Sunday, 18 October 2009
If you’ve ever wanted to see Vincent Price bang his hand on an axe-head and shout “Oh shit!” then this British horror spoof is the movie for you. Price appears as “The Sinister Man”, parodying his roles in various Roger Corman films, and is for a while the best thing about Bloodbath at the House of Death (1984), until his unceremonious exit about halfway through. Amongst the rest of the cast – most of whom play scientists and other experts investigating the titular mansion – Pamela Stephenson (Not the Nine O’Clock News) probably comes off best, despite enduring copious fart gags, Kenny Everett’s dubious attempts at physical comedy, and being stripped naked by an invisible force à la The Entity.
Yes, the standard of jokes in Bloodbath is about on a par with The Kenny Everett Television Show, meaning that you’ll likely either love it or hate it depending on your taste for innuendo-strewn, frequently incoherent grossness. If anything, however, the freedom to push the gore and nudity to the limit results in a lazier approach, meaning that the writers are too often content to rely on the aforementioned fart gags, while anything approaching a clever spoof of horror clichés falls by the wayside.
Bloodbath works best through a haze of nostalgia, recalling a time in British history when increasing permissiveness on TV collided head-on with escalating concerns over violent “video nasties” – and this feels like the bloody aftermath. Call an ambulance... Or, better still, a coroner.
Saturday, 17 October 2009
Does DVD picture quality reflect the quality of a film? I’ve often wondered, but no more so than when I got about halfway through Wet Gold, a 1984 TV movie that tries to do for underwater adventure stories what The Deep did for underwater adventure stories. And fails. (I’d like to say “spectacularly” but putting that word anywhere near a review of this film would be misleading.)
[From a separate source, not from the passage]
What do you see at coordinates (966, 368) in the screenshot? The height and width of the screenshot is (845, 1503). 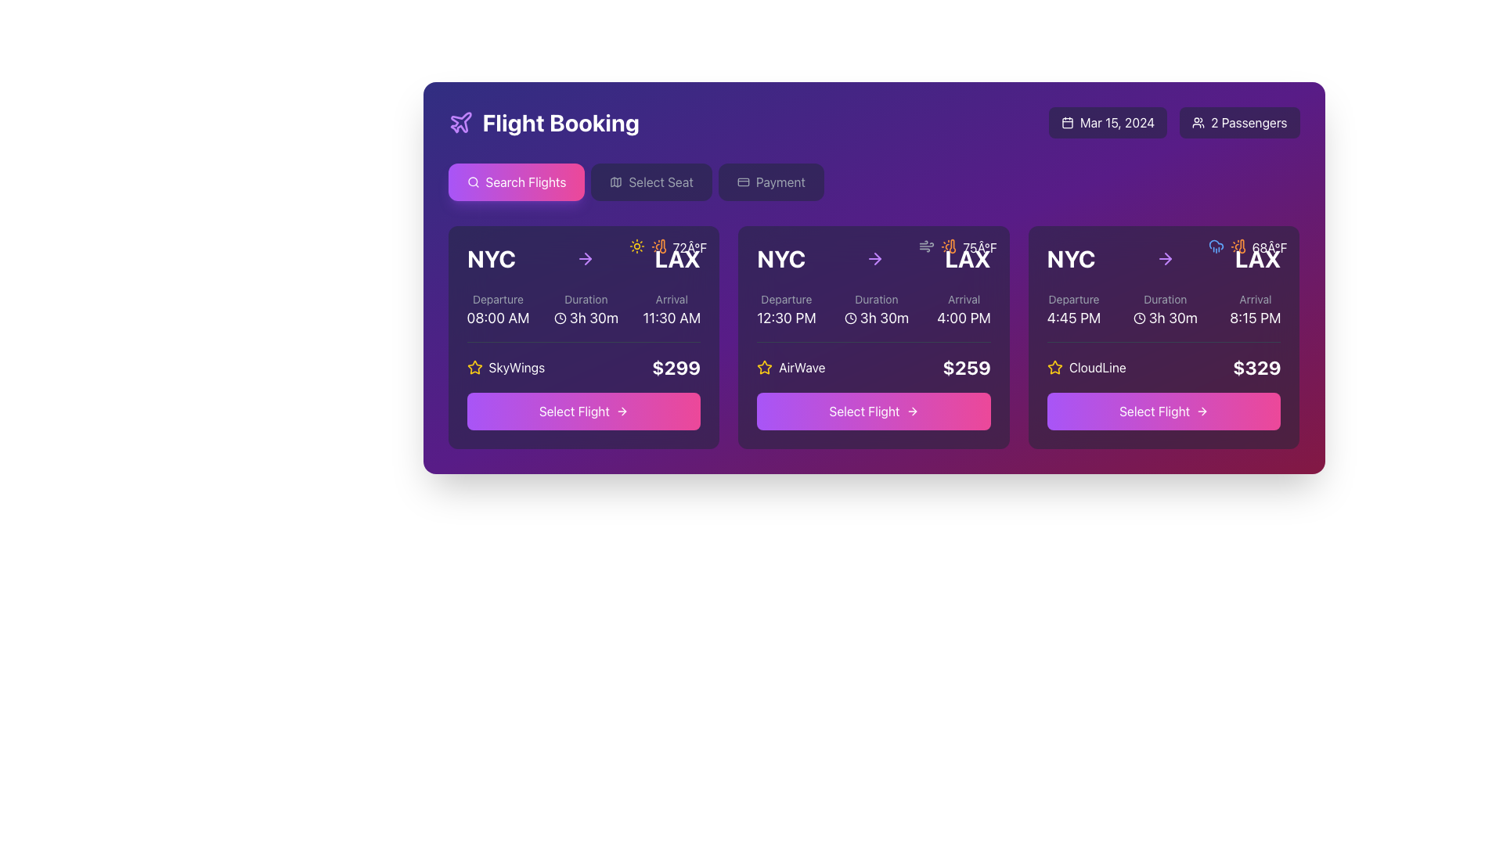 I see `the price label displaying '$259' in bold white font on a dark purple background, located in the second flight option card from the left, associated with 'AirWave', positioned above the 'Select Flight' button` at bounding box center [966, 368].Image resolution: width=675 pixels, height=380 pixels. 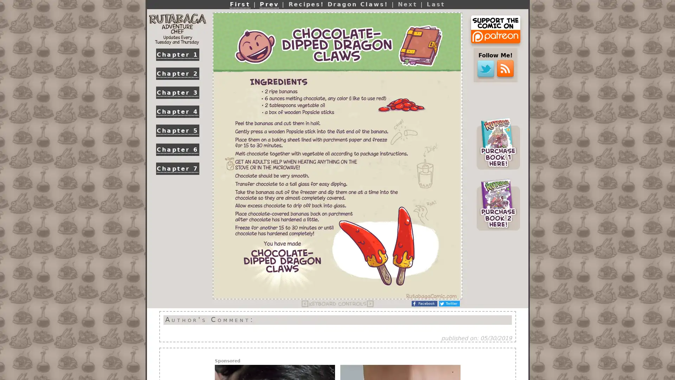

So, anyway, the DVD’s picture quality – if you can call it that – is not good, but that’s not always a problem. A bigger one for Wet Gold is the fact that it very quickly descends into a quagmire of dull double-crossing between people you care very little about. There’s Brooke Shields as a Florida waitress who dreams of bigger things (shame she turns out to be so lazy and self-centred, then); Burgess Meredith as a drunken seadog who knows the location of a fortune in sunken gold; and Thomas Byrd and Brian Kerwin as the deckhand and diver competing for Shields’ affections.
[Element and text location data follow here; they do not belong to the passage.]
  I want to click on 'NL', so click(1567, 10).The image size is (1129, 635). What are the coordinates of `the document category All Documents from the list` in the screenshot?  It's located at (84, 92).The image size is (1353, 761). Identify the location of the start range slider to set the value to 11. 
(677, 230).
The four of them head out to sea, they find the treasure, they see a SHARK! (at this point, I thought things were going to get interesting... alas not) and they have a run-in with some pirates. But mostly they go skin-diving and argue about their shares in the loot. It’s all quite dreary, really, although there is a nice moment involving the underside of a boat and the topside of a character’s skull that redefines the term “propellerhead”.
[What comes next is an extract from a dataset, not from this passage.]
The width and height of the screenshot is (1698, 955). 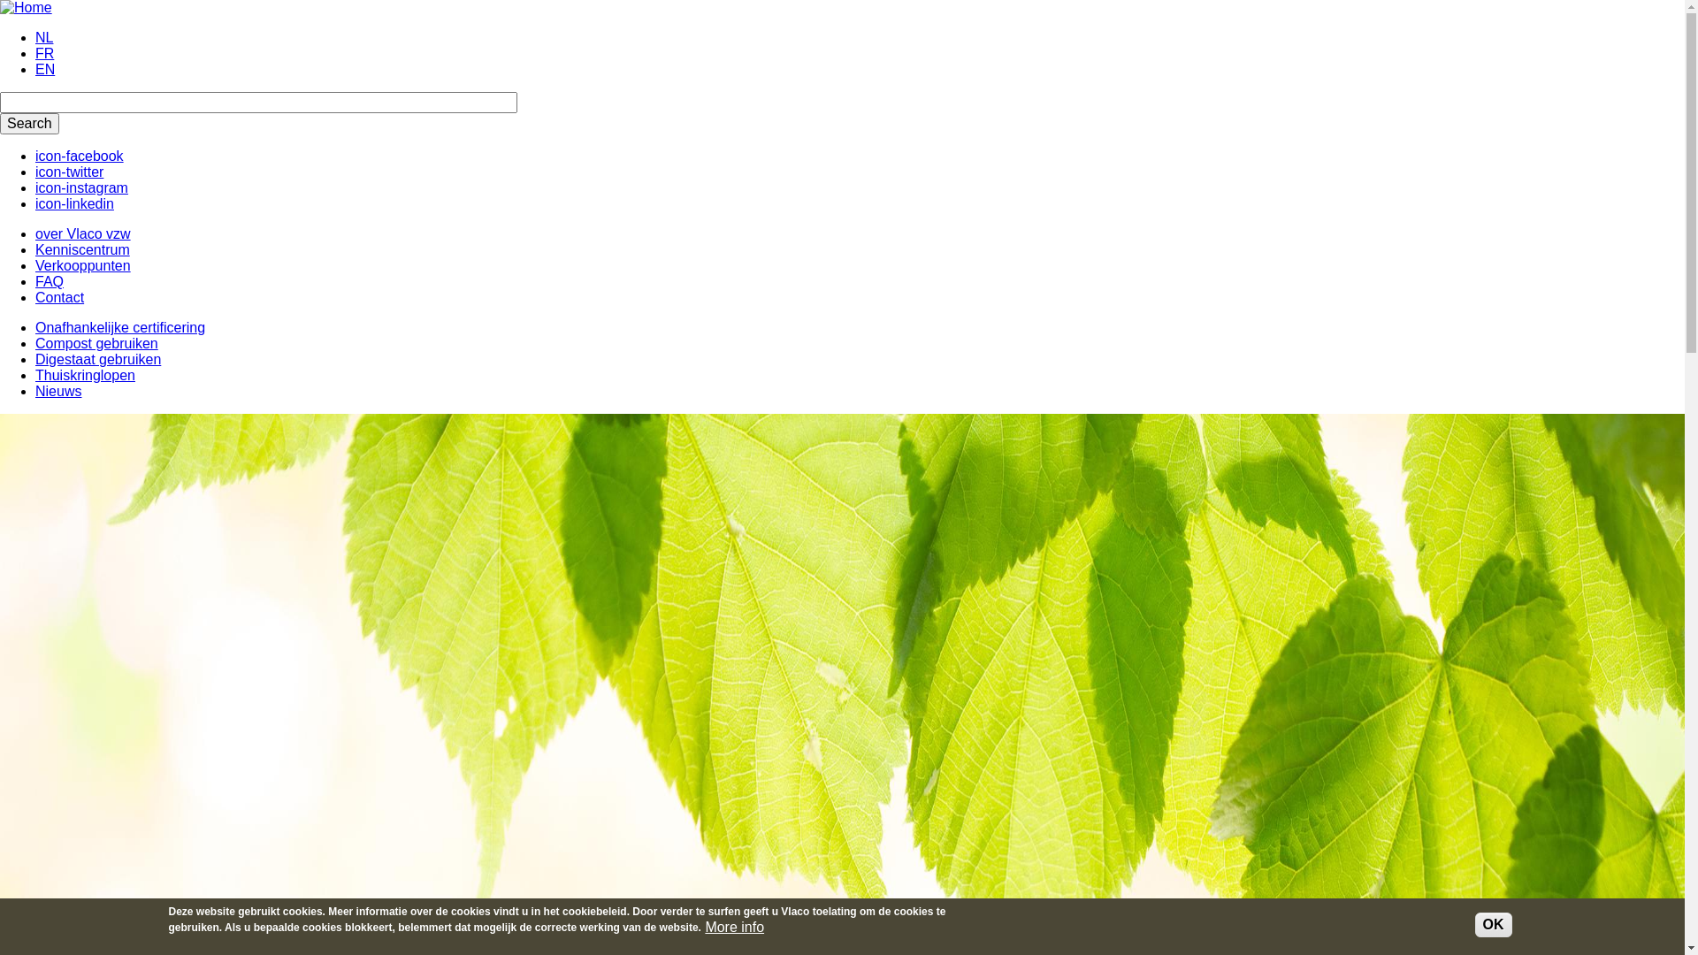 What do you see at coordinates (73, 202) in the screenshot?
I see `'icon-linkedin'` at bounding box center [73, 202].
I’m easy to please when it comes to underwater action movies. There simply aren’t enough of them (unless you count submarine flicks, which to me are as interesting as films set in warehouses) but Wet Gold isn’t a good example of one, despite some decent scenes inside a sunken shipwreck. If you’re looking for a schlocky oceanic crime story along the lines of The Deep and Into the Blue, try Shark or Night of the Sharks instead. This one sunk without trace for a reason.